▸ **CONSIGNA**
Reproduce sin cambios el tramo del texto sobre la lentitud administrativa en Alonsotegi que va desde "Ahora, ese daño" hasta "en el anonimato.".

▸ **TEXTO DE LECTURA**
Alonsotegi, un pueblo vizcaíno de poco más de 2.000 habitantes tristemente famoso por los casos de corrupción que han salpicado a su ayuntamiento, es buen reflejo de lo que sucede en los servicios públicos. Allí, como en muchos otros lugares, la oficina de Correos solo abre de 11 a 13; en su ambulatorio, las citas con el médico de cabecera a menudo se alargan una semana; y la desidia de la administración municipal alarga trámites burocráticos mucho más allá de los límites estipulados.
Por ejemplo, la primera respuesta a una solicitud de licencia para construir una vivienda unifamiliar, que debería llegar en un máximo de tres meses, se demora más de seis. Y el proceso se eterniza más allá de un año debido a la inoperancia de otras instituciones, como Ura. Según calculó EY en 2020, la demora en la concesión de este tipo de permisos en España es de 12 meses, un retraso que tiene un impacto económico sustancial: 12.802 euros de sobrecoste medio por cada vivienda, aunque puede acercarse hasta los 40.000 euros en las zonas donde más tardan.
Ahora, ese daño es incluso mayor por la inflación, y supone un peligro para la supervivencia de promotoras de tamaño modesto. “Adquirimos los terrenos, contratamos las obras, y los retrasos nos provocan mucho perjuicio. Debido al encarecimiento de los materiales, el perjuicio al cliente es cada vez mayor, pero la Administración se desentiende de toda responsabilidad aunque el problema está en su lentitud. Estos retrasos en una empresa privada como la nuestra serían totalmente inaceptables”, comenta uno de los directivos de una constructora vizcaína que prefiere mantenerse en el anonimato.

▸ **REGISTROS APORTADOS**

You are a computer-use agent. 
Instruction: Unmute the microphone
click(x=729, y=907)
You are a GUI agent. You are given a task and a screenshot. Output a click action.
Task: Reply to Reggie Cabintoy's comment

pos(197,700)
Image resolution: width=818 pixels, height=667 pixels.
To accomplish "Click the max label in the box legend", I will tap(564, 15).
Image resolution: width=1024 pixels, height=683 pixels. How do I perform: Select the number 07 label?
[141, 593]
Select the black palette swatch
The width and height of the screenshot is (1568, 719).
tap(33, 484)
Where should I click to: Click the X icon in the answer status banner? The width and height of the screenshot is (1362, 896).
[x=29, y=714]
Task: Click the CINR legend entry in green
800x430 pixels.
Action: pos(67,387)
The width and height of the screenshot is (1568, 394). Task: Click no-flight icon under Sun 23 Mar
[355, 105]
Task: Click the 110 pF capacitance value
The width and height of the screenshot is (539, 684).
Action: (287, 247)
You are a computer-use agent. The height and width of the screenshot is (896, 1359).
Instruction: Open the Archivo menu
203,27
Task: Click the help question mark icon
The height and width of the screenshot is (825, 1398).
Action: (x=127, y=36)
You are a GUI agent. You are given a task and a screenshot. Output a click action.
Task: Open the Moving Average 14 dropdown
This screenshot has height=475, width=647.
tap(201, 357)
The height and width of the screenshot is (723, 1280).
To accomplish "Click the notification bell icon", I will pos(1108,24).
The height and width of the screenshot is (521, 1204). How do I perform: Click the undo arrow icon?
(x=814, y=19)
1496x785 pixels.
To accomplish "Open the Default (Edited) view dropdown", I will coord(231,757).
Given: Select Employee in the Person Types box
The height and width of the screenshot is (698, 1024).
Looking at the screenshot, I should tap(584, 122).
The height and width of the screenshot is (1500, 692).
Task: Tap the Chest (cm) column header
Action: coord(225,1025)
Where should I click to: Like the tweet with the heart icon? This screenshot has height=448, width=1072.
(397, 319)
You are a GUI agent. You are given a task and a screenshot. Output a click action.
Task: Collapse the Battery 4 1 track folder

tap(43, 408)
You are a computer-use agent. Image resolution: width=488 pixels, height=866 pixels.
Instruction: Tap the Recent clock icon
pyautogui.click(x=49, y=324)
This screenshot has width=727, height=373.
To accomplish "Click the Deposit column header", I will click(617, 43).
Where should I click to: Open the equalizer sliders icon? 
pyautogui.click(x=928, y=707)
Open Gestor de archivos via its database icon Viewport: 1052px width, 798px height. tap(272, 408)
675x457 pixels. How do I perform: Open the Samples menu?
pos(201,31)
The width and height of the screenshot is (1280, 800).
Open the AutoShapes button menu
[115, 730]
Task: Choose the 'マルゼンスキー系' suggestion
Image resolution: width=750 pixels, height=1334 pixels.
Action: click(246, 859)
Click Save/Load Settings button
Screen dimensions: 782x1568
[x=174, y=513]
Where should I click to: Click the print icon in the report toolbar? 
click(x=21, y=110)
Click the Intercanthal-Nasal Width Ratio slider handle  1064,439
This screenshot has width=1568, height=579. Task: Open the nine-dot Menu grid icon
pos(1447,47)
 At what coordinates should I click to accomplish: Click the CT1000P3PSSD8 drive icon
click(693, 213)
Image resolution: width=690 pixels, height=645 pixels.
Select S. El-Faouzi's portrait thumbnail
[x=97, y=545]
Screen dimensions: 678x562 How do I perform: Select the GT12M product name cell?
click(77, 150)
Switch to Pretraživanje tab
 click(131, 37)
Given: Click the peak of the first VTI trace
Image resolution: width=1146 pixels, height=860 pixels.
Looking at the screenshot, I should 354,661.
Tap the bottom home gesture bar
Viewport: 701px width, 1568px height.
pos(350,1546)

▸ **RESULTADO**
Ahora, ese daño es incluso mayor por la inflación, y supone un peligro para la supervivencia de promotoras de tamaño modesto. “Adquirimos los terrenos, contratamos las obras, y los retrasos nos provocan mucho perjuicio. Debido al encarecimiento de los materiales, el perjuicio al cliente es cada vez mayor, pero la Administración se desentiende de toda responsabilidad aunque el problema está en su lentitud. Estos retrasos en una empresa privada como la nuestra serían totalmente inaceptables”, comenta uno de los directivos de una constructora vizcaína que prefiere mantenerse en el anonimato.